The two doctors working for the Kenyan government were taken in the northeastern town Mandera, according to local media.

    Mandera has been the scene of frequent attacks in which dozens of civilians and security personnel have been killed [Reuters]
    Mandera has been the scene of frequent attacks in which dozens of civilians and security personnel have been killed [Reuters]

    Unidentified gunmen abducted two Cuban doctors and shot dead a police officer near Kenya's border with Somalia, Kenyan media reported on Friday.

    The Daily Nation said the attackers drove off with the doctors, who are employed by the Kenyan government, after the shooting in Mandera in the northeast of the country.

    KTN News said police suspected the doctors and their abductors, thought to be members of the al-Qaeda-linked al-Shabab group, had gone into Somalia.

    Kenyan Citizen television footage showed police officers setting up a roadblock on a road leading to the border.

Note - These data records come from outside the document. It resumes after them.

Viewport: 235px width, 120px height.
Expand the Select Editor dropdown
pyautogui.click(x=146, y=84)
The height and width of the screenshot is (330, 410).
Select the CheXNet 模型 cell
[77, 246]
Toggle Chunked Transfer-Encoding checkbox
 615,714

    Ali Roba, the governor of Mandera, said in a statement that the gunmen's vehicle blocked the doctors' vehicle "and opened fire at their bodyguards, killing one instantly".

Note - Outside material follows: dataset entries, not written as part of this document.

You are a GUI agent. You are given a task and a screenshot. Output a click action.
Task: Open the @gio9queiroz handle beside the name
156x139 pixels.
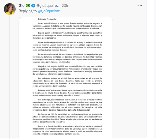coord(47,6)
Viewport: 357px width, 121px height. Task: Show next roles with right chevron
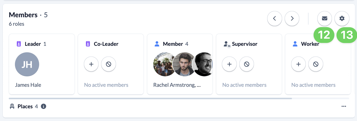click(x=292, y=19)
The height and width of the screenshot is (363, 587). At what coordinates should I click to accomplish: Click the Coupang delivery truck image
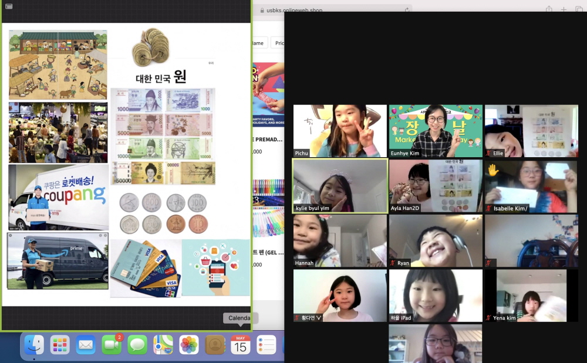tap(58, 197)
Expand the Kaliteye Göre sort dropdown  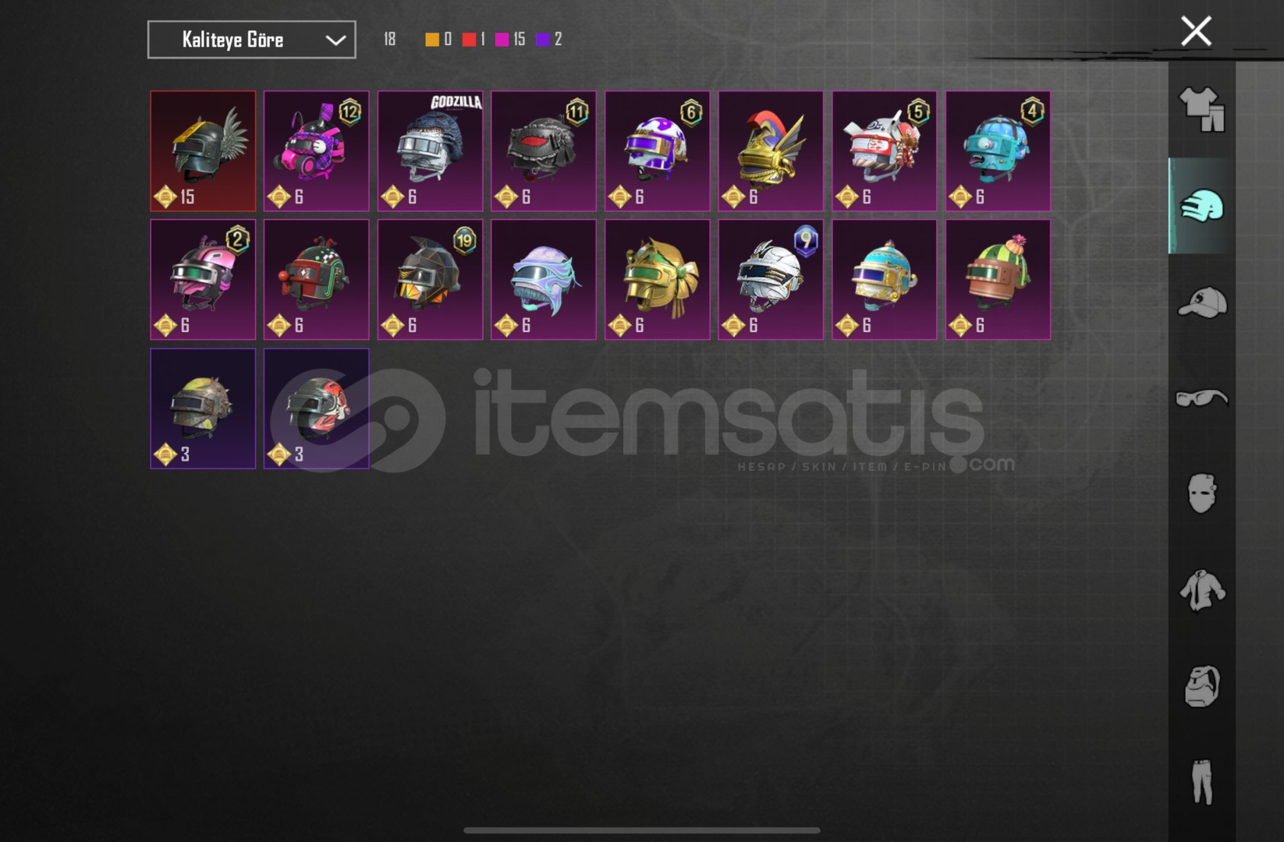click(251, 40)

    The abductors might have taken the doctors to Somalia, police spokesman Charles Owino said. He said the doctors' driver had been detained to help with investigations.

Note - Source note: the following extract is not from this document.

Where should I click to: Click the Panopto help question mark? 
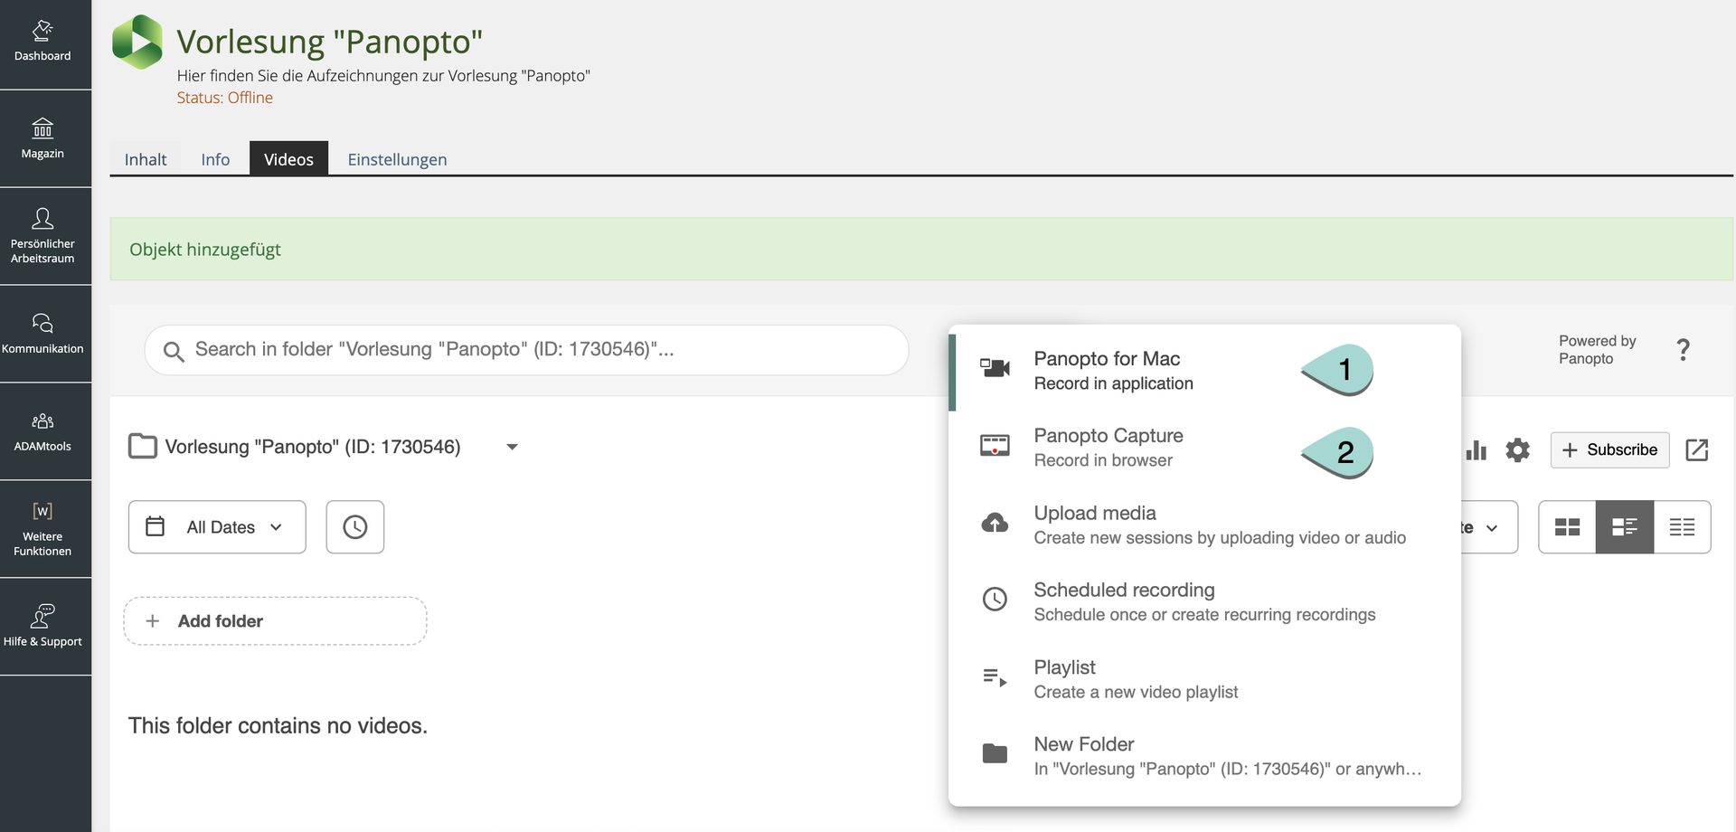click(1682, 350)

    A police official identified the doctors as Dr Assel Herera Correa, a general physician, and Dr Landy Rodriguez, a surgeon.

    They were stationed at the Mandera County Referral Hospital as part of a group of about 100 Cubans who came to Kenya last year to help boost health services.

    Mandera has been the scene of frequent attacks in which dozens of civilians and security personnel have been killed. Al-Shabab has taken responsibility for most of them.

    In November, armed attackers wounded five people including two children and kidnapped an Italian charity worker in Chakama, a small town near the Kenyan coast and south of the Somali border. The fate of the Italian woman is unknown.

    Frequent assaults

    Al-Shabab is fighting to topple Somalia's central government and establish its own rule based on strict interpretation of Islamic law.

    The group also conducts frequent assaults in Kenya, mostly in the region bordering Somalia, to put pressure on the Kenyan government to withdraw its troops from Somalia.

    On Tuesday, the US embassy had upgraded its travel warning for Kenya, listing "do not travel" for Mandera county.

    "Exercise increased caution in Kenya due to crime, terrorism and kidnapping," the warning read.